Personal information
- Full name: Uri Martins Sandoval
- Born: August 7, 1990 (age 35) Cuernavaca, Morelos, Mexico
- Height: 1.86 m (6 ft 1 in)
- Weight: 70 kg (154 lb)

Team information
- Current team: Retired
- Discipline: Road
- Role: Rider

Amateur team
- 2011: San Marcos

Professional team
- 2012–2017: Amore & Vita

= Uri Martins =

Mexican cyclist

Uri Martins Sandoval, born on August 7, 1990, in Cuernavaca (State of Morelos), is a former Mexican professional cyclist and the current Chief Executive Officer of Grand Tours Project, a Swiss company recognized as one of the world’s leading cycling tour operators. Uri was a member of the Amore & Vita pro cycling team from 2012 to 2017.

== Biography ==
Uri’s path to leadership began with a deep passion for cycling. As a young boy in Mexico, he won his first bicycle in a design contest called "Idea your future", igniting a dream that would carry him through 16 years of competitive cycling, including six as a professional cyclist racing in Europe, Asia and the Americas for an Italian pro team.

He became a two-time Mexican National Champion in Road Cycling, competed in three UCI Road World Championships.

Alongside his athletic career, Uri founded Mexico’s youth cycling academy in 2014, UFLP Pro Performance team, promoting science-based training, international exchange with Europe, and values-driven development.

After retiring from professional cycling in 2017, Uri transitioned into business, bringing his competitive mindset and operational insight to Grand Tours Project.

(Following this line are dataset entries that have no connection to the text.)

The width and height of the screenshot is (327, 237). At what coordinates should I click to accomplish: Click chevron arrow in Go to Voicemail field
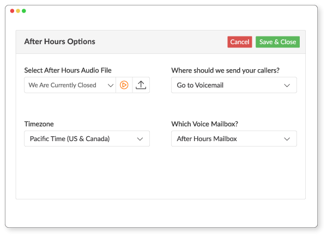point(287,85)
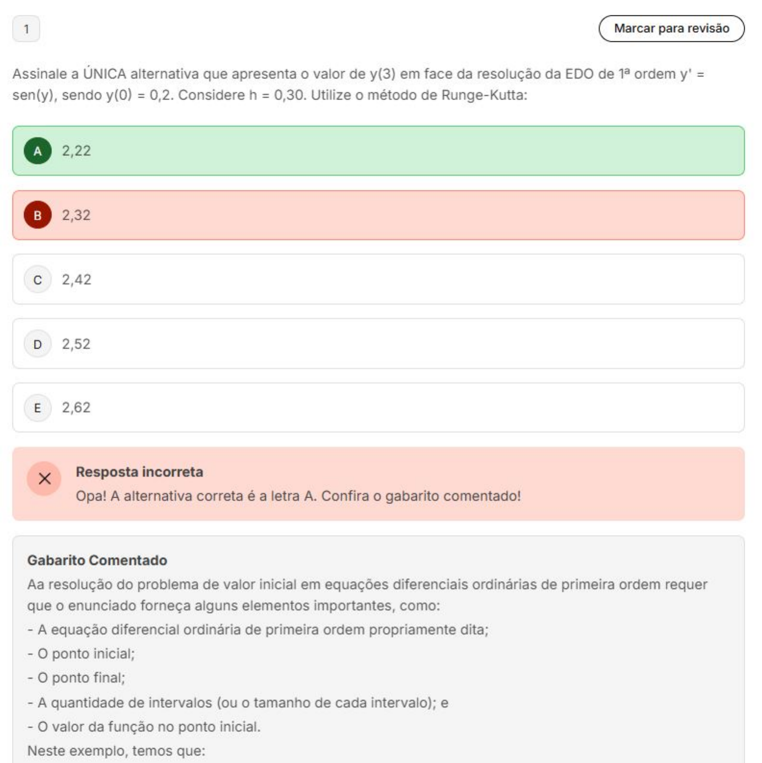762x763 pixels.
Task: Pick the alternative showing 2,42
Action: [x=378, y=280]
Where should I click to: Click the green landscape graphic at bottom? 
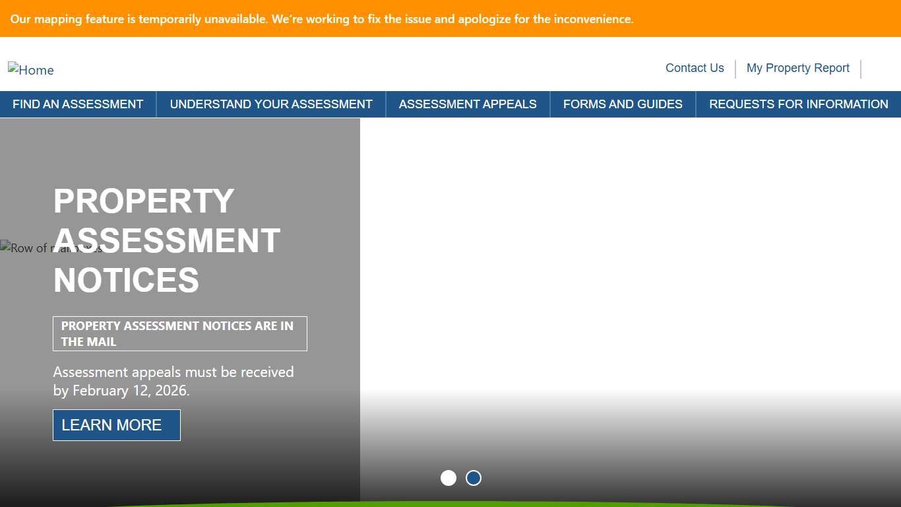click(x=451, y=504)
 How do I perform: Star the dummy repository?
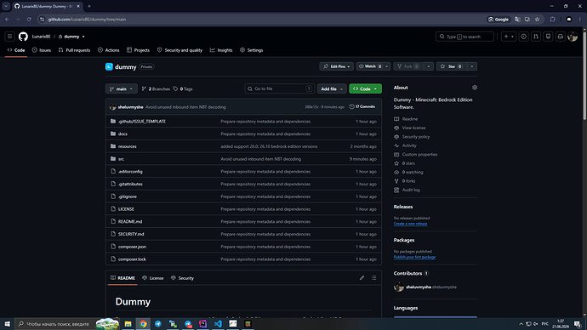point(452,66)
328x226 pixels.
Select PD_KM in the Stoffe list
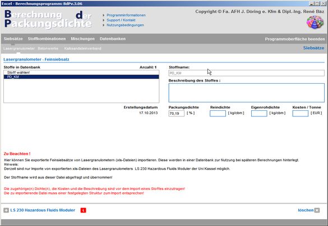81,77
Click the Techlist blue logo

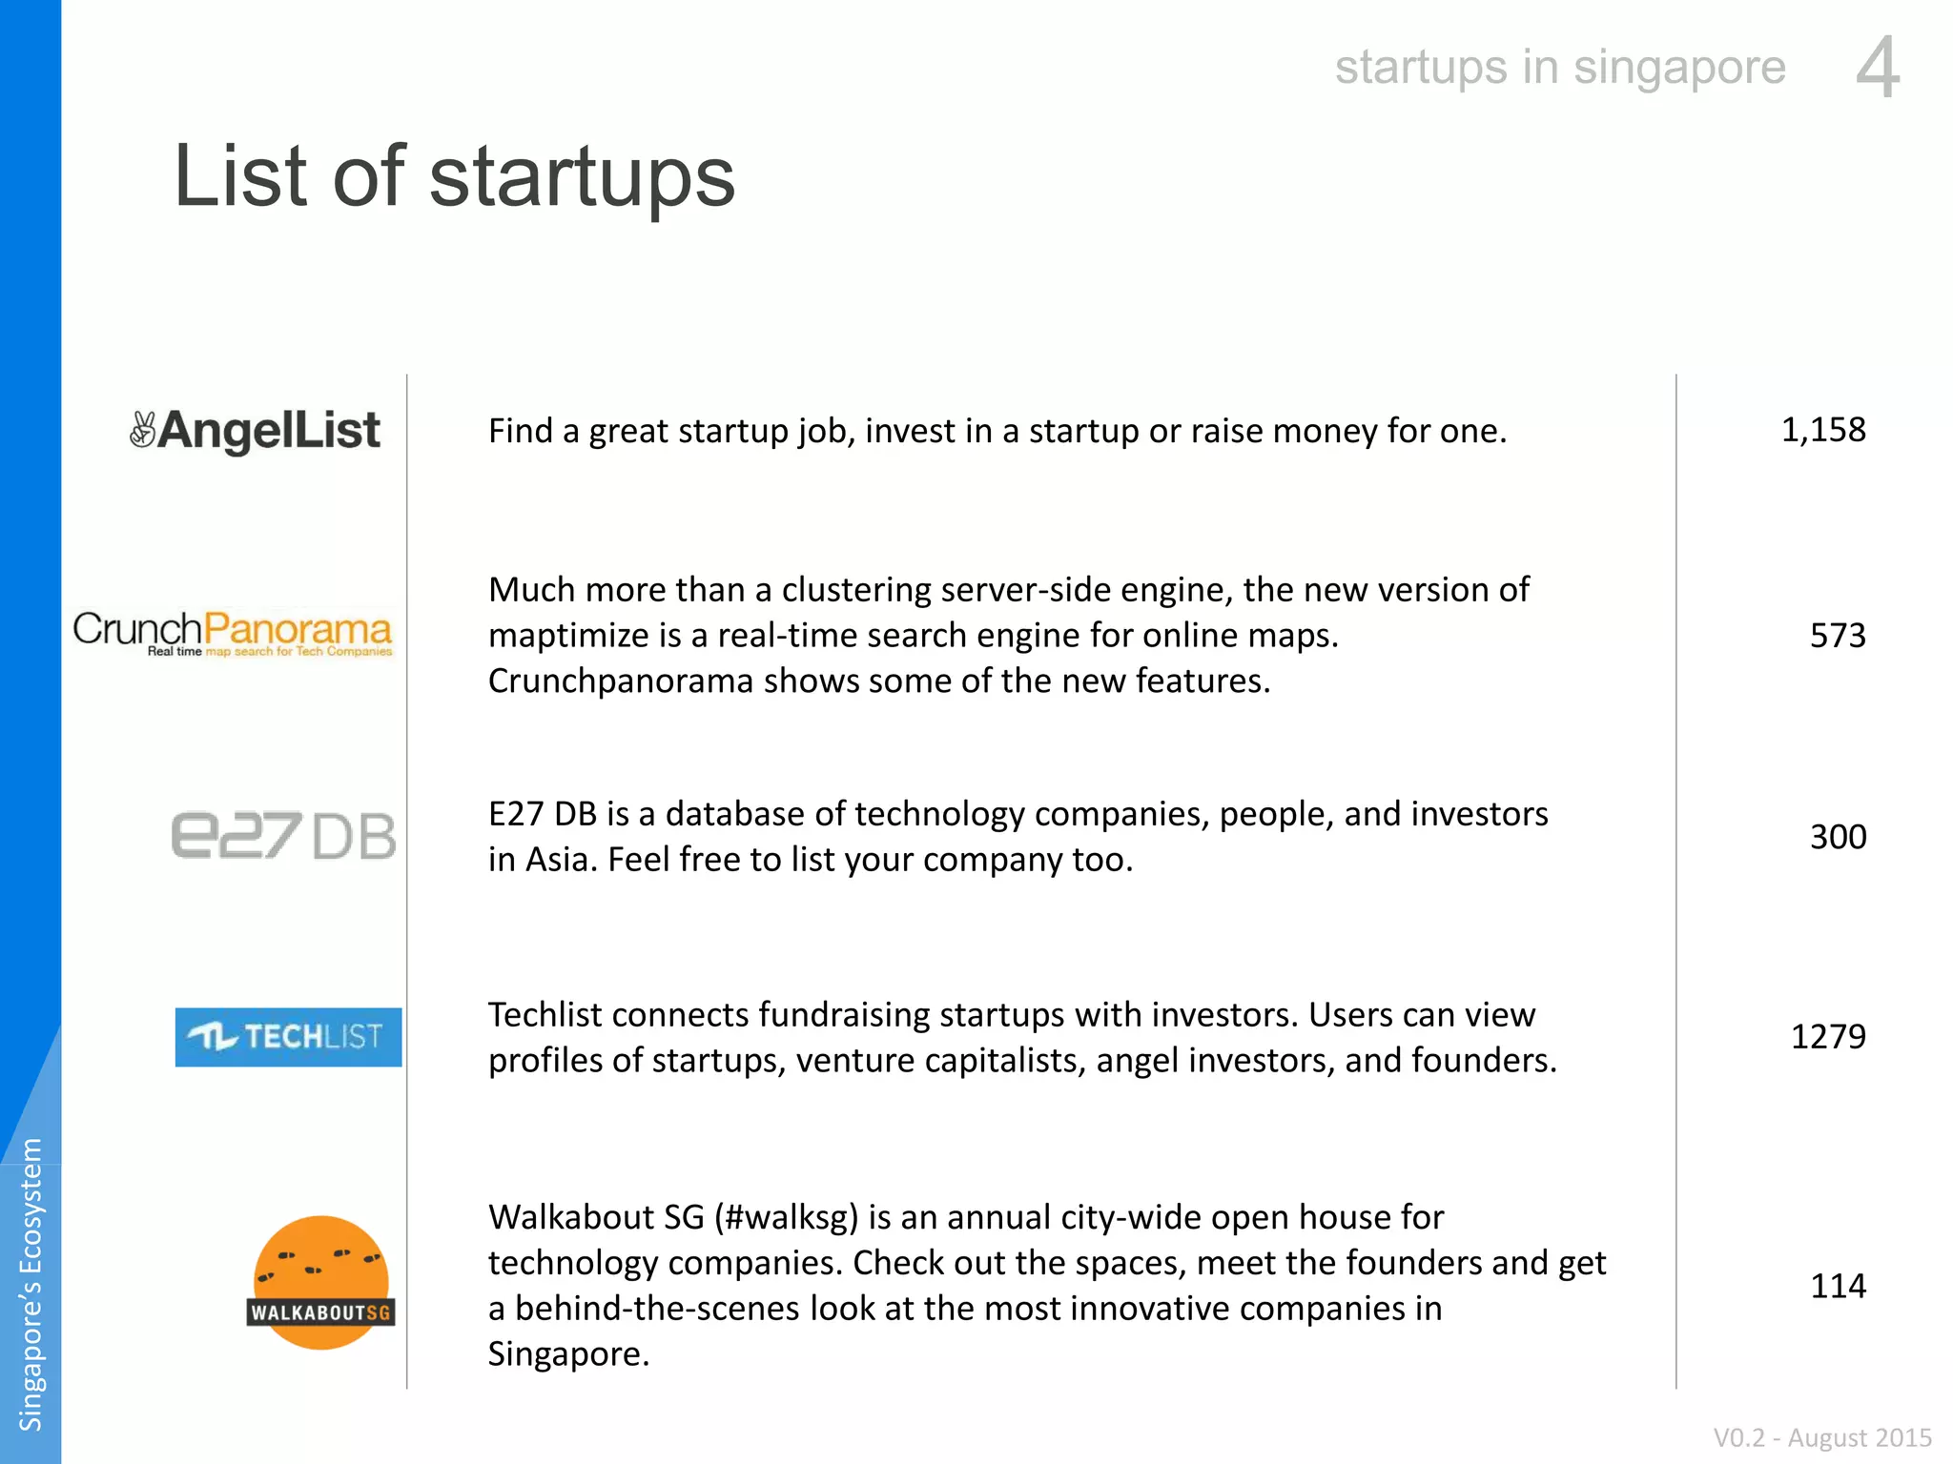tap(288, 1037)
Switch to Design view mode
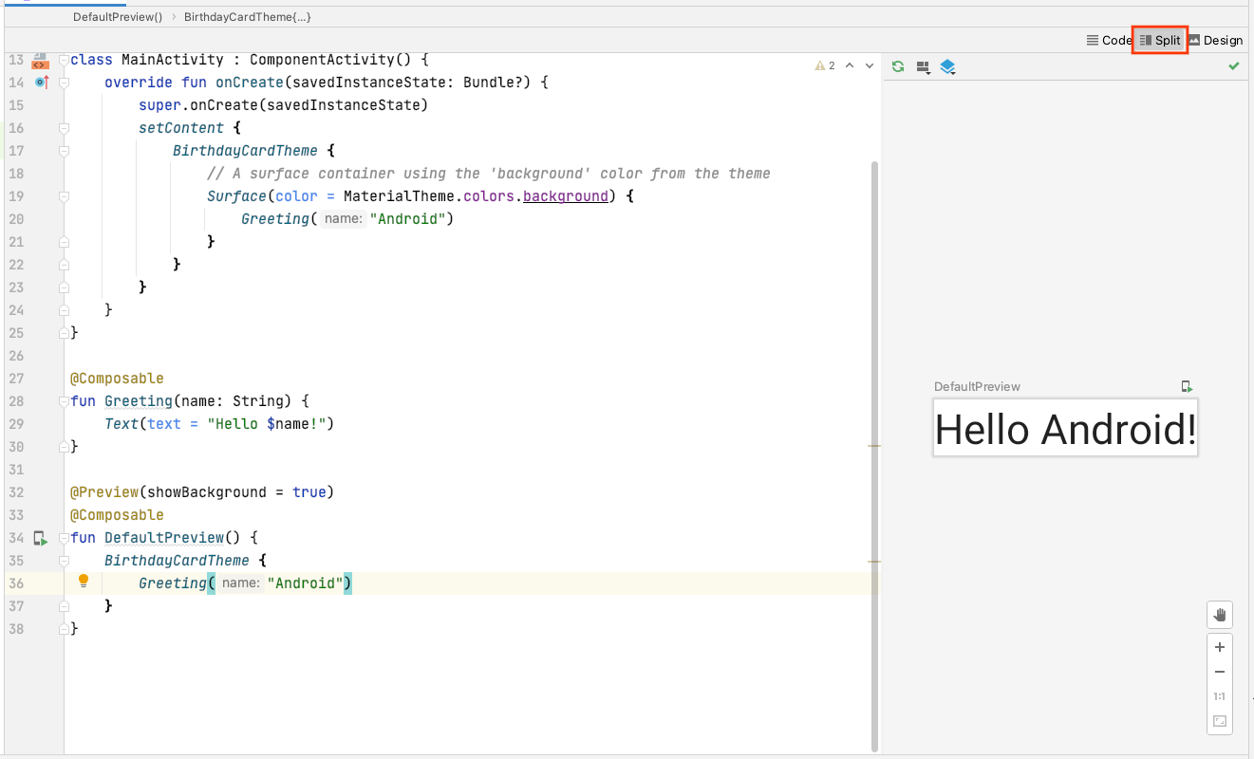 [1215, 40]
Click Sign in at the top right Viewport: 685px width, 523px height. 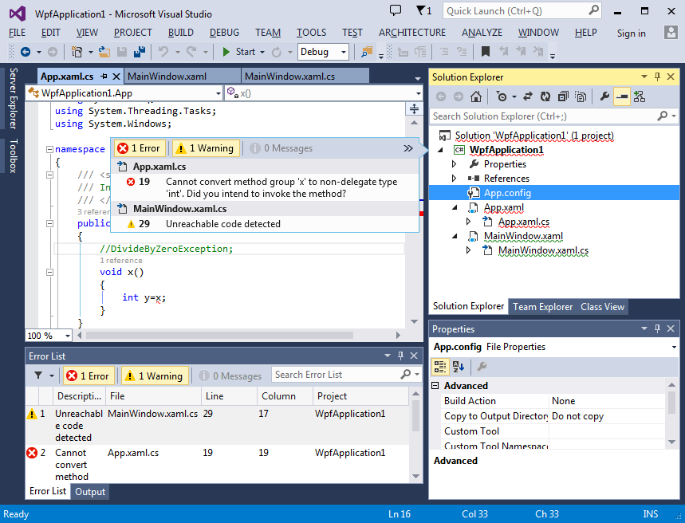(630, 33)
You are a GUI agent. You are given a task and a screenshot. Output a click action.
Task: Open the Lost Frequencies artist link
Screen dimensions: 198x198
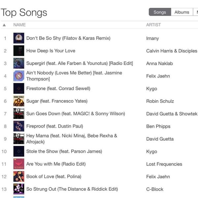164,164
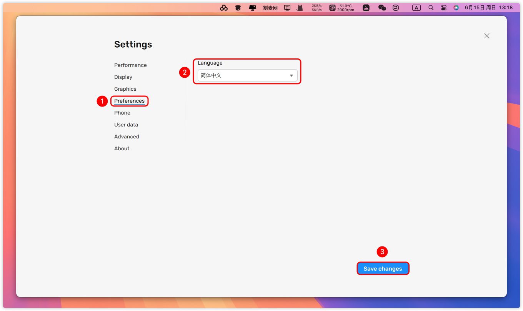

In 2020, he rose to CEO just before the COVID-19 pandemic and led the company through a successful recovery, boosting annual turnover, increasing customer loyalty, expanding operations to 19 countries across 3 continents, and earning B Corp certification for its commitment to sustainability and social impact.

Uri continues to lead with purpose, driven by a belief in sport and business as powerful tools for positive change.

== Sporting career ==
A member of the cycling team Amore & Vita from 2012 to 2017, Uri Martins represented the Mexican national team from 2007 to 2017, including several Pan American Championships and three UCI Road World Championships in 2007, 2013, and 2017.

In early 2012, the regional press announced that the Morelense had signed with Amore & Vita for at least two seasons. In the two years leading up to his contract, Uri claimed around twenty victories (eleven in 2011), including the national time trial title in his age category. These results were complemented by several top-ten finishes, including a fourth place at the Pan American Championships in Colombia. The manager of Amore & Vita, Cristian Fanini, was full of praise for the rider. He described Uri as a strong climber, comfortable in time trials and small group finishes. Impressed by his talent and determination, Fanini saw him as a future leader despite the disadvantage of having only raced on the American continent. At the time, Fanini was convinced that by welcoming Uri into the team, he was offering him the perfect environment to grow as a rider and eventually join a World Tour team.

Three podium finishes on stage arrivals at the Tour of Mexico, along with a medal at the national championships, led Uri Martins to consider 2015 his best season. Although 2011, raced in Mexico, was exceptional in terms of results, 2015 marked his consolidation in Europe. By December 2015, he was envisioning Olympic participation as the pinnacle of his career.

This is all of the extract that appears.